Zalira made a sad face at me. “My father used to say a life without festivals is like a road without inns.”
“Safe?” I asked, confused. Inns were terrible places full of murderers and thieves.
She laughed and then Io decided to drunkenly educate me. “Festivals are necessary because everyone here lives in constant fear of famine, so we have to pray and worship to make sure that next year will be bountiful.” She stumbled over the last word several times before finally pronouncing it correctly.
“In a place like this?” I asked. That seemed unbelievable to me. I’d never been anywhere so full of life and greenery.
“It’s happened before,” she said. “The line between famine and surplus is a thin one.”
Zalira put her hands behind her head and nodded her agreement. “It takes just one season without the right amount or type of rainstorms. The people here are constantly torn between anxiety and fear on the one hand and relief and gratitude on the other.”
“My nation has been under a famine for the last thousand years.” My announcement seemed to bring my sisters’ moods down a bit and I felt bad about it. They were having fun and I didn’t want to ruin that for them.
Musicians had set up and were playing festive, fast-tempo songs. Dancing began but it wasn’t like any I had ever seen before. It wasn’t polite and courtly, people weren’t following steps. Instead it had a more primitive feel to it and the drumbeats and flutes called out to my soul, urging me to join them.
I couldn’t let myself get lost in the music. With all the recent attempts on my life, I decided I should at least try to keep some of my wits about me. I instinctively understood that joining their dance would make everything worse.

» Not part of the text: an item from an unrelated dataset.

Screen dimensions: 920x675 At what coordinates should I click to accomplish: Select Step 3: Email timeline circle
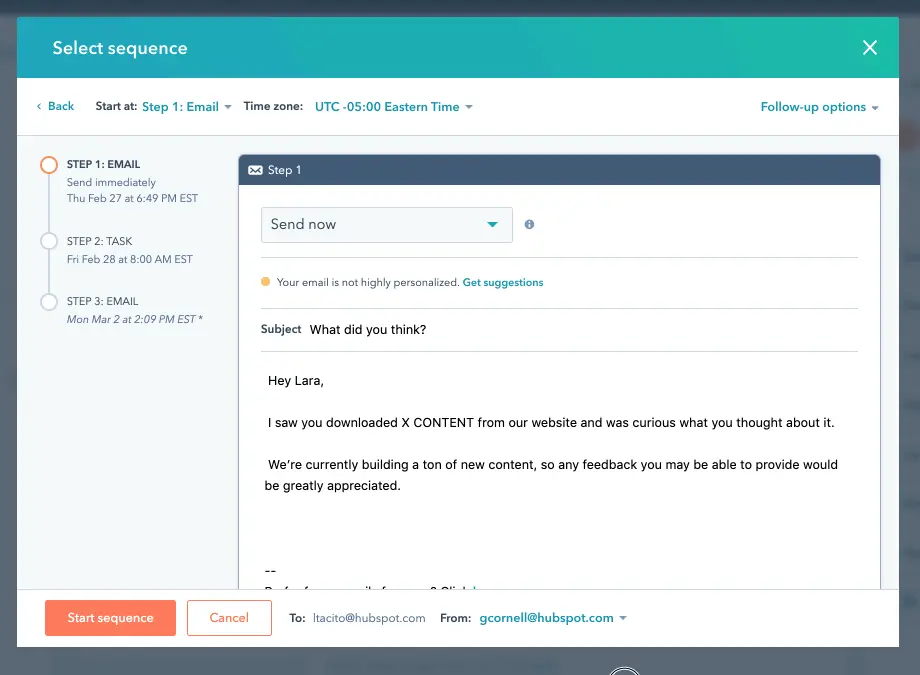[x=49, y=301]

“I’m going for a walk. I’ll be back in a little while,” I said. I worried for a moment that I might not be able to get up, but I was fine. I walked away from the crowds to let my head clear.
The priestesses and acolytes had also worn their hair down and gone barefoot. I noticed that being shoeless had the effect of making it so I could feel the power in the earth beneath my feet clearly. It was stronger, more present. Like it was about to burst up out of the soil and envelop me.

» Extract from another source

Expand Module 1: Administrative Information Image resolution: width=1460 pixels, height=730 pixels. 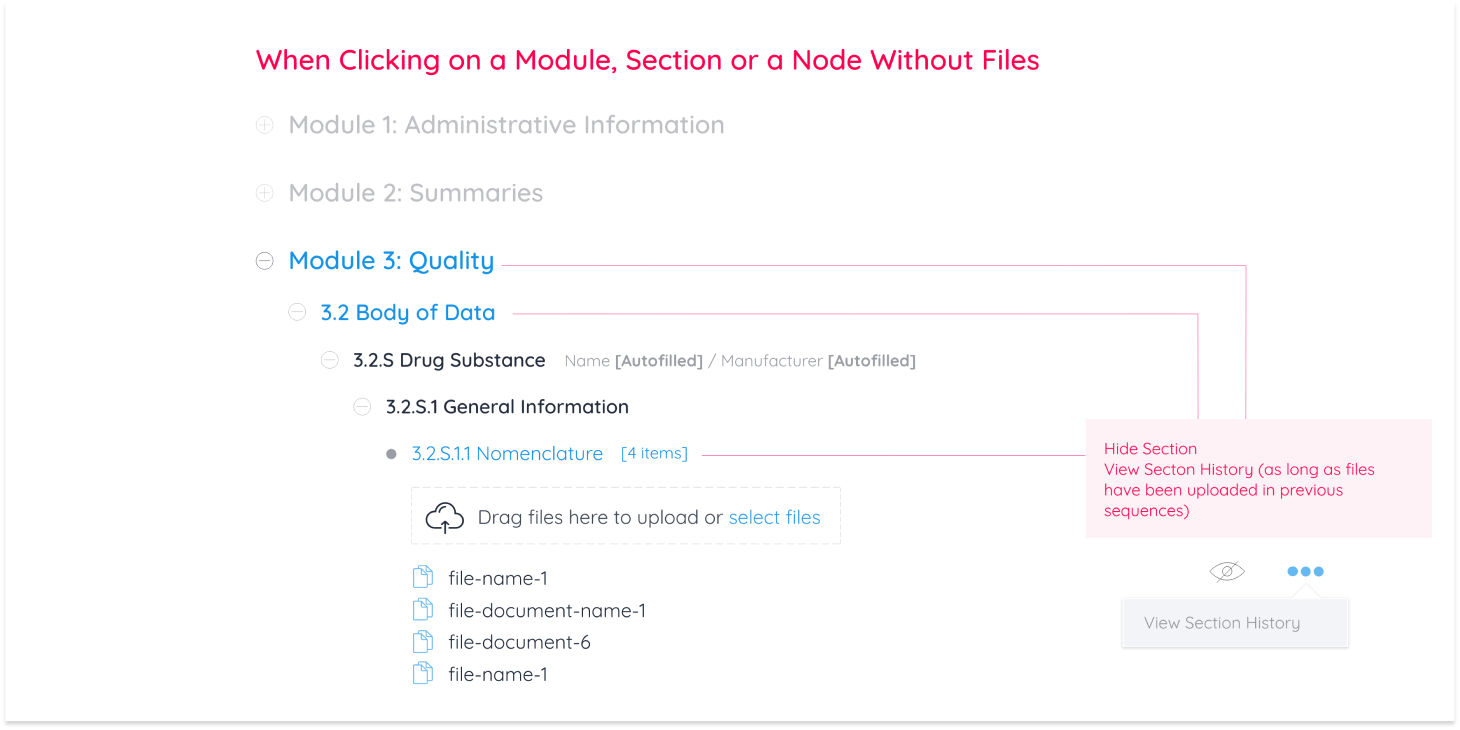264,124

I bent down to put my fingers into the grass, laying my hand flat against the earth.
The humming sensation increased.
What I’d told Zalira the other night? About women having magic? I believed it. I didn’t understand how it worked, but it had becomeevident to me that my sisters were special and their gifts were clearly goddess sent.

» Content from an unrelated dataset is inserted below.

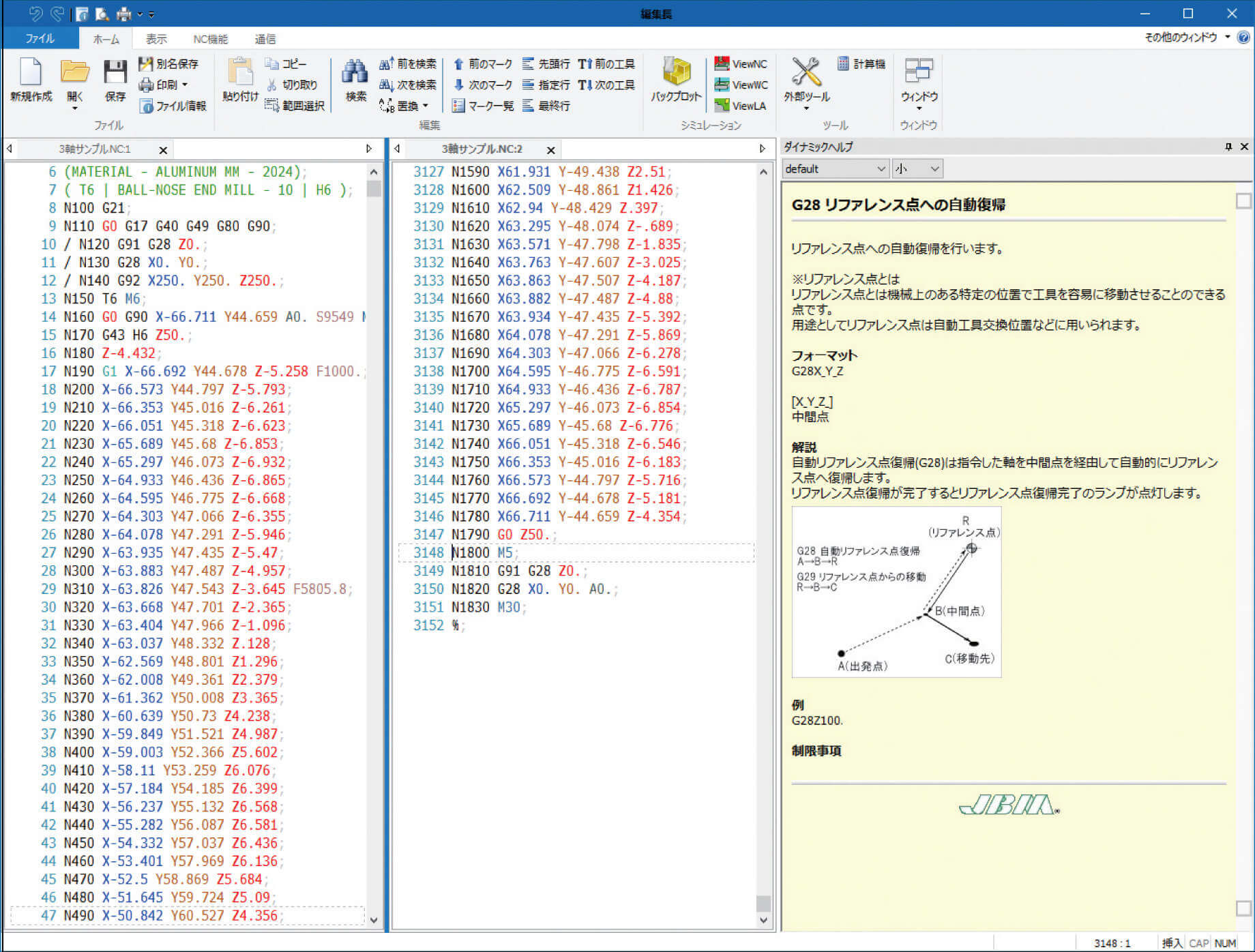Open the ViewNC simulation tool

pos(741,64)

Although no one else seemed to believe me.
While crouching down I became aware of a particular sensation—as if I weren’t alone. At first I thought that one of my sisters had followed to check on me but that wasn’t it.
My breath caught when I realized who it was.
Jason. Jason was here.
He was waiting for me. I could feel him, as if everything surrounding me had changed because he was nearby.
I walked along the stone fence until I found a bench. I climbed up and easily pulled myself up to the top of the wall and then jumped down.
The alley was quiet—none of the revelers were down in this direction.
I was alone.
Had I imagined it?
Then I was being pulled back against a hard body, a hand going over my mouth, my heart flying up into my throat. As I’d predicted earlier, my reflexes were not at their best, and I couldn’t think of what to do to break the hold I found myself in.
“Lia, it’s me.” Jason breathed his words against my skin.
My entire body sagged with relief. I was where I’d been longing to be—in his arms.
Then I remembered why I was supposed to be angry with him.
There was movement at the end of the alley, as if someone were passing by. He released me and I turned around, grabbed him by the front of his tunic, and pushed him behind a tree so that we wouldn’t be visible. I leaned my head out slightly to make certain we hadn’t been seen.
“If you wanted to kiss me, all you had to do was ask,” he said with a teasing lilt. “You didn’t have to shove me into a tree.”
“I don’t want ...” My words trailed off as I looked at him. Really looked at him.